为信息系统和机构挑选和执行安全控制,对于机构运行、机构资产以及个人福祉和国家来说,是会产生重大影响的重要任务。所谓安全控制,是指为信息系统或机构规定的防护措施/对策,旨在:
1、保护这些系统处理、存储和传输的信息的保密性、完整性和可用性。
2、满足一整套定义明确的安全要求。
机构在考虑信息系统的信息安全时,应该回答一下几个关键问题:
1、需要什么样的安全控制来满足安全要求和适当抑制因机构在执行任务和业务功能时使用信息和信息系统而带来的风险?
2、安全控制落到实处了吗?抑或说,是否有课一个切实可行的执行计划?
3、对于保证被选中的安全控制产生执行效果,有什么程度的预期或要求?
对这些问题不能孤立地回答,而要放在行之有效的风险管理流程的背景下综合考虑,因为机构正是借助风险管理流程来识别、必要时抑制和不间断监测来自信息和信息系统的风险的。NIST特别出版物800-39对如何在3个不同层面管理信息安全风险提供了指南,这3个层面是:机构层面、任务/业务流程层面和信息系统层面。本文定义并建议机构用来满足信息安全要求的安全控制,应该放到定义明确的风险管理流程中执行,作为流程的组成部分支持机构的信息安全方案。

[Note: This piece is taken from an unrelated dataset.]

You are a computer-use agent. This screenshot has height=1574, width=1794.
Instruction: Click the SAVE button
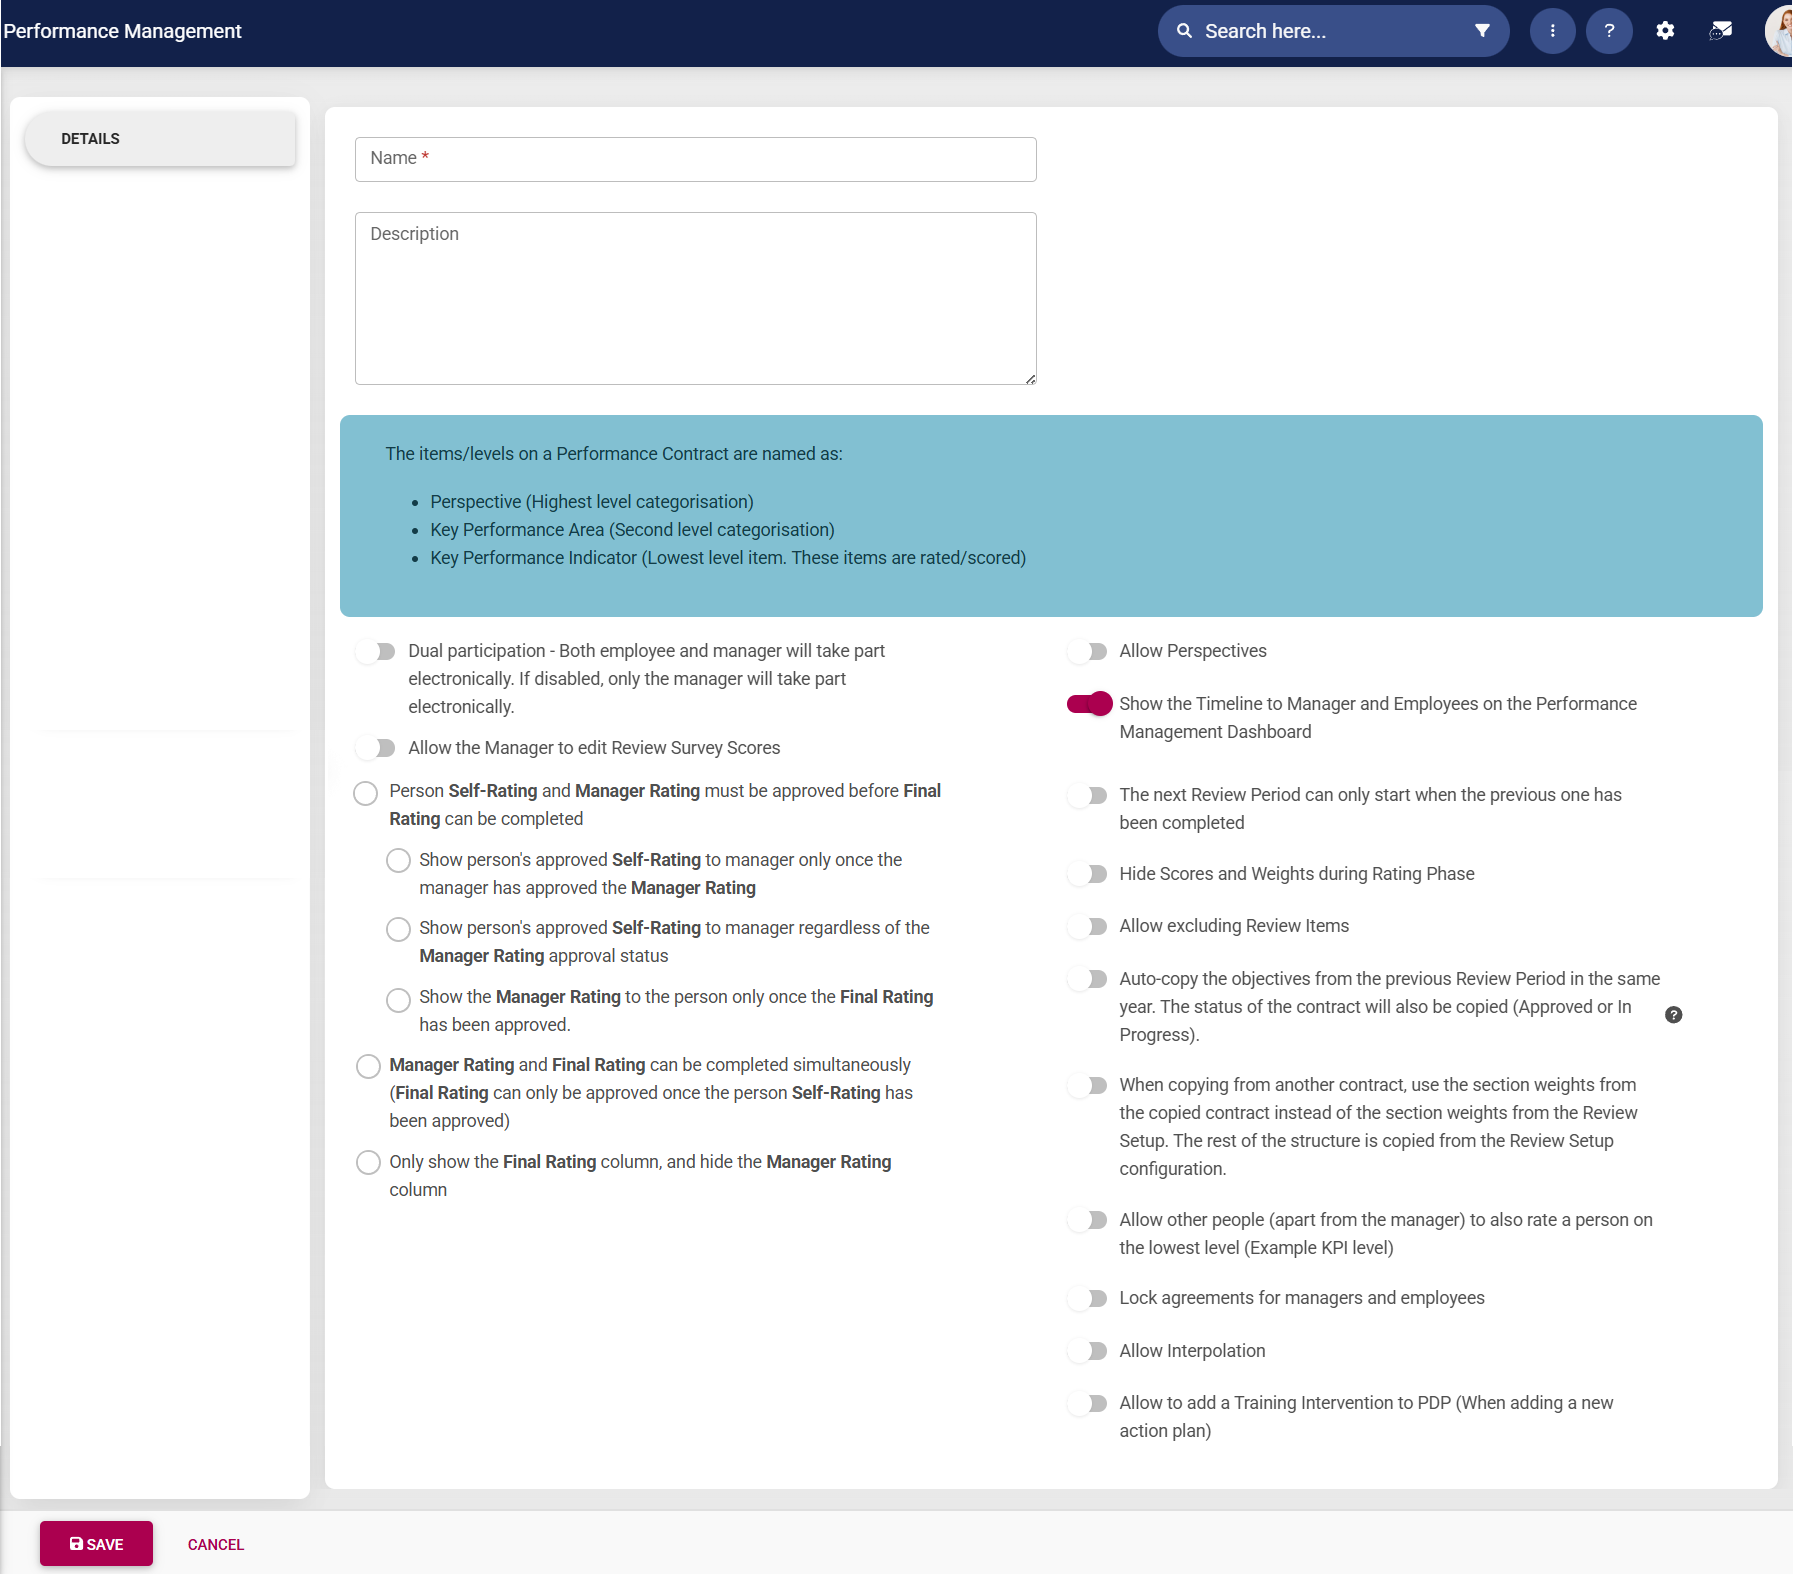96,1543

机构负责官员必须了解可能会对机构运行和资产、人员、其他机构和国家产生负面影响的风险和其他因素。此外,对本单位的安全方案以及规划中或已实施的保护信息和信息系统的安全控制的当前状态,机构负责官员也必须了如指掌;唯有如此,才能做出明智判断和投资,把风险降至可接受水平。机构的最终目标是达到OMB A-130通告定义的适当安全,也就是达到足以抵御未经授权访问、使用、泄露、中断、篡改或毁坏信息之风险的安全水平,以此来实现日常工作正常运转和旅行既定任务和业务职能。